• Extrait du document:
----

Don Diego de Zama est fonctionnaire de la couronne espagnole dans une obscure colonie reculée d'Amérique du Sud dont la situation géographique n'est jamais clairement exposée (et ce même si, à partir de certains indices, la critique situe généralement l'action dans la ville d'Asunción, actuelle capitale du Paraguay). Quoi qu'il en soit, savoir avec précision où l'histoire se déroule n'importe pas, l'intention de l'auteur étant bien plus générale. Ce que narre ce roman au style prodigieusement concentré, minimal, sans effet, d'une précision diabolique, c'est une vie vécue comme perpétuelle remise à plus tard, une vie condamnée à la passivité. Don Diego de Zama passera tout le roman (dix ans) à attendre une hypothétique mutation (Buenos Aires, Santiago du Chili ou, Graal ultime, l'Espagne) qui ne viendra pas. Séparé de sa femme, de sa famille, il est seul, prisonnier de lui-même, incapable d'agir. Incapable, et pourtant ce n'est pas faute d'essayer. Mais, tel un essieu qui serait enlisé dans la fange, plus il s'agite plus il garantit lui-même les conditions sans équivoques de son échec.

La vie chez Di Benedetto ressemble à une condamnation jouée d'avance, ce qui ne fait pas de lui cependant, n'allez pas croire, un moraliste. Loin s'en faut. Ce n'est pas non plus un monde sans espoir qu'il nous décrit, non, c'est tout simplement un monde froid, qui glisse entre les mains de ceux qui n'ont pas la capacité de lutter. Mais, là aussi, il faut nuancer : les personnages de Di Benedetto (Don Diego de Zama; le narrateur anonyme en lutte contre la dictature des bruits qu'impose la polis moderne dans Le Silenciaire; cet autre qui dans Les suicidés cherche à comprendre les raisons du suicide) ne sont pas des idiots ni ne sont complètements naïfs. S'ils ne font rien pour échapper à leur condamnation, c'est parce qu'ils sont précisément les auteurs de ce jugement même qui les condamne.

----

• Extrait de données:
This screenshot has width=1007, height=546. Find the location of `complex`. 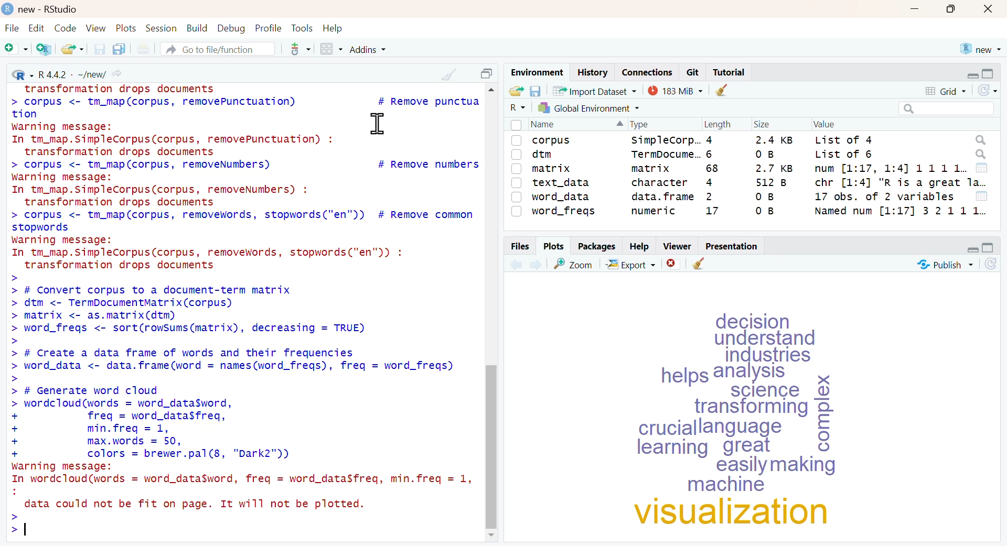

----

• Consigne donnée: Recopiez à l'identique, dans l'extrait consacré au roman Zama de Di Benedetto, le passage allant de « La vie chez » jusqu'à « qui les condamne. ».

• Exercice corrigé:
La vie chez Di Benedetto ressemble à une condamnation jouée d'avance, ce qui ne fait pas de lui cependant, n'allez pas croire, un moraliste. Loin s'en faut. Ce n'est pas non plus un monde sans espoir qu'il nous décrit, non, c'est tout simplement un monde froid, qui glisse entre les mains de ceux qui n'ont pas la capacité de lutter. Mais, là aussi, il faut nuancer : les personnages de Di Benedetto (Don Diego de Zama; le narrateur anonyme en lutte contre la dictature des bruits qu'impose la polis moderne dans Le Silenciaire; cet autre qui dans Les suicidés cherche à comprendre les raisons du suicide) ne sont pas des idiots ni ne sont complètements naïfs. S'ils ne font rien pour échapper à leur condamnation, c'est parce qu'ils sont précisément les auteurs de ce jugement même qui les condamne.